In this case it is better to speak in terms of absorbance (absorption) spectra, not transmittance. In case of core QDs (CdSe for example) the aggregation will result in more diffused band gap optical transition. It may look in transmittance (T) as an increase of T from the short-wavelength side and a decrease from long-wavelength side.
In case of core/shell QDs, such changes will be observed only for the optical transition belonging to shell (ZnS, 450 nm region), but not to core (CdSe, 600 nm region). So, in principle it may look as an appearance of dips in T spectrum in the region of ZnS band gap optical transition.
In order to be sure, you may also have to do some DLS mesaurements , and for sure you will see if your QD have been aggregated or not . Moreover, you can let the solution relax on the bench and after some hour you will notice that your particles will percipitate . Finally you can use PTFE filter ,as if they have been aggregated the particles will stay on the filter , otherwise you are going to obtain solution with the same optical density (using this methods you have to take under considaration that if the particles have been aggregated will stay in the filter and will be really hard to take them back).
I have checked it after keeping it relaxed for some time but no sign of precipitation is observed. The dip that I am getting is at around 800nm and i have coated the CdSe/ZnS (in toulene) on glass substrate by spin coating. And size of my quantum dots are around 8nm. I am not sure from where the dip is coming, so I was just guessing if aggregation has some role to play in it. And from the answers from you and others it looks like it is coming from something else.
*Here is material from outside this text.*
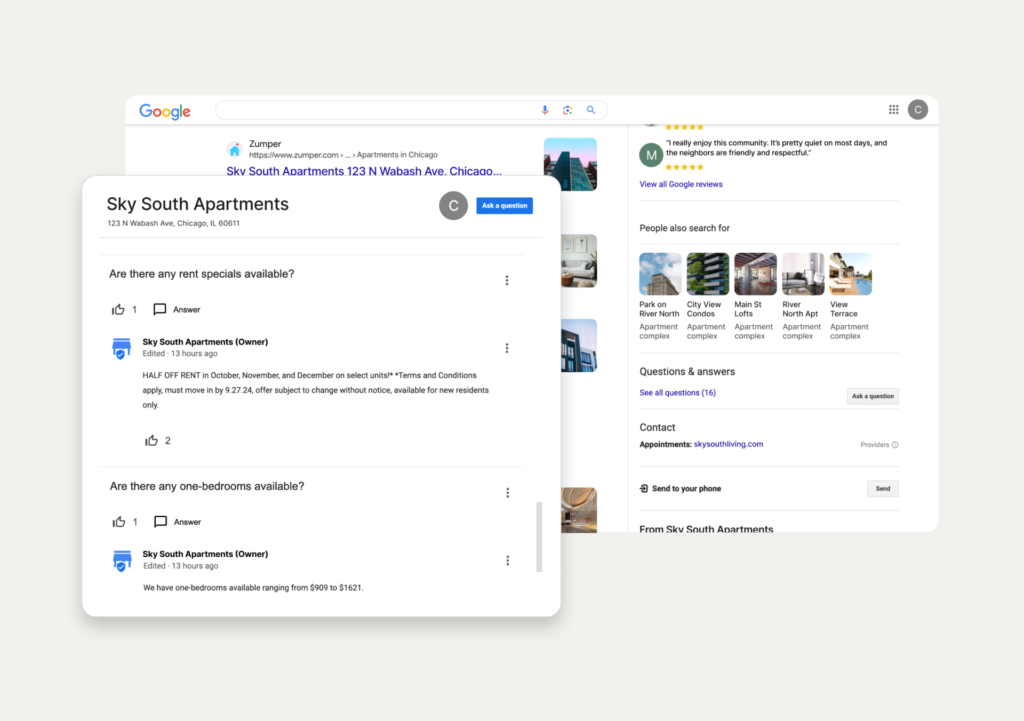
Task: Click the search magnifier icon
Action: pyautogui.click(x=591, y=110)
The absorbance is also visible at around 610nm(which is quite ok according to previous literatures) but in comparison to absorption, the dip that I am getting at higher wavelength is much more visible or you can say much more deeper. But still, to be sure I will measure the absorption spectra and also the luminescence spectra for my sample.
defects (mainly surface defects) usually make additional peaks in fluorescence spectra and in absorbtion spectra as well. It comes usually at lower energies.
If you use spin coating, you can check the size of the nanocrystals by using AFM (if your coating methods is good, your particles do not aggregate). Using DLS you measure the hydrodinamic size of particle and it is bigger than the size of particle, but you will see if your particles are aggromerated because the aggromerated size is more than two times larger than the individual particle.
Aggregated particle also able to form suspension with low precipitation speed. If the size of aggregated particle is smaller than the PTFE filter you use, (smallest siring filter pore size is 200nm) you can not separate them... I think.
are you sure that your synthesis method will yield monodisperse 8nm nanopartic;les?? may be thickness of shell on each core NPs are are not same (which you are predicting as aggregation). if the thickness of Shell on Core is thicker than the UV-vis abs will be dragged toward higher region (as the whole particle size will be increased).